start Dataset extract

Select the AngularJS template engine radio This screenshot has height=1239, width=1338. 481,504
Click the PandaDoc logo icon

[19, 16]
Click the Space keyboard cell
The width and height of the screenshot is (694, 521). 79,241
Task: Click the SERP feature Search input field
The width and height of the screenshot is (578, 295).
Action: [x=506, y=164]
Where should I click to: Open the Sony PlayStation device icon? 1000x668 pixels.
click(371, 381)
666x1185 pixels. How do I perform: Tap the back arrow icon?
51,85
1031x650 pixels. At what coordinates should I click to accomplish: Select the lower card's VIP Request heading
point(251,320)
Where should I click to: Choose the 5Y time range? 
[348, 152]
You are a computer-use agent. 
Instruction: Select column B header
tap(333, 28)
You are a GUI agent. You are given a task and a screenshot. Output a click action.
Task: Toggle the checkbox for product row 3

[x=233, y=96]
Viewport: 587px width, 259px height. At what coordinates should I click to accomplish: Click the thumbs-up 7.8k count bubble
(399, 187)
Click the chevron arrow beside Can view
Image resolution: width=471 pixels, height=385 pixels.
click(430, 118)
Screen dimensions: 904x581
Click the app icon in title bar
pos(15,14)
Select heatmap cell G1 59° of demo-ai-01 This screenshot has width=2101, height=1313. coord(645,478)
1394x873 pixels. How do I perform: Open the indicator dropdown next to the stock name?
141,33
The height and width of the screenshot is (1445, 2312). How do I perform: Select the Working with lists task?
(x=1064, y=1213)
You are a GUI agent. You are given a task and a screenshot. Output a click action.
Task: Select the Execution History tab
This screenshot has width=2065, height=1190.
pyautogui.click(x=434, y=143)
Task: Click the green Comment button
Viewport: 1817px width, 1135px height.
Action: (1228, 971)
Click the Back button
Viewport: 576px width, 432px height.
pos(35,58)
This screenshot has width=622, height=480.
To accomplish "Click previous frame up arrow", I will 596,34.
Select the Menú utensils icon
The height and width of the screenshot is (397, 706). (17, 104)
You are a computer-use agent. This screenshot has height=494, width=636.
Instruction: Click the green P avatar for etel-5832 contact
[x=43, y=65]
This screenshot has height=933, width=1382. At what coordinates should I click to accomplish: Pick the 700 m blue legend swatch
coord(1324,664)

end Dataset extract

* _Given problem_:
Edit the records above so that each "GUI agent" becomes "screen assistant", with every other character left unchanged.

* _Complete answer_:
Select the AngularJS template engine radio This screenshot has height=1239, width=1338. 481,504
Click the PandaDoc logo icon

[19, 16]
Click the Space keyboard cell
The width and height of the screenshot is (694, 521). 79,241
Task: Click the SERP feature Search input field
The width and height of the screenshot is (578, 295).
Action: [x=506, y=164]
Where should I click to: Open the Sony PlayStation device icon? 1000x668 pixels.
click(371, 381)
666x1185 pixels. How do I perform: Tap the back arrow icon?
51,85
1031x650 pixels. At what coordinates should I click to accomplish: Select the lower card's VIP Request heading
point(251,320)
Where should I click to: Choose the 5Y time range? 
[348, 152]
You are a computer-use agent. 
Instruction: Select column B header
tap(333, 28)
You are a screen assistant. You are given a task and a screenshot. Output a click action.
Task: Toggle the checkbox for product row 3

[x=233, y=96]
Viewport: 587px width, 259px height. At what coordinates should I click to accomplish: Click the thumbs-up 7.8k count bubble
(399, 187)
Click the chevron arrow beside Can view
Image resolution: width=471 pixels, height=385 pixels.
click(430, 118)
Screen dimensions: 904x581
Click the app icon in title bar
pos(15,14)
Select heatmap cell G1 59° of demo-ai-01 This screenshot has width=2101, height=1313. coord(645,478)
1394x873 pixels. How do I perform: Open the indicator dropdown next to the stock name?
141,33
The height and width of the screenshot is (1445, 2312). How do I perform: Select the Working with lists task?
(x=1064, y=1213)
You are a screen assistant. You are given a task and a screenshot. Output a click action.
Task: Select the Execution History tab
This screenshot has width=2065, height=1190.
pyautogui.click(x=434, y=143)
Task: Click the green Comment button
Viewport: 1817px width, 1135px height.
Action: (1228, 971)
Click the Back button
Viewport: 576px width, 432px height.
pos(35,58)
This screenshot has width=622, height=480.
To accomplish "Click previous frame up arrow", I will 596,34.
Select the Menú utensils icon
The height and width of the screenshot is (397, 706). (17, 104)
You are a computer-use agent. This screenshot has height=494, width=636.
Instruction: Click the green P avatar for etel-5832 contact
[x=43, y=65]
This screenshot has height=933, width=1382. At what coordinates should I click to accomplish: Pick the 700 m blue legend swatch
coord(1324,664)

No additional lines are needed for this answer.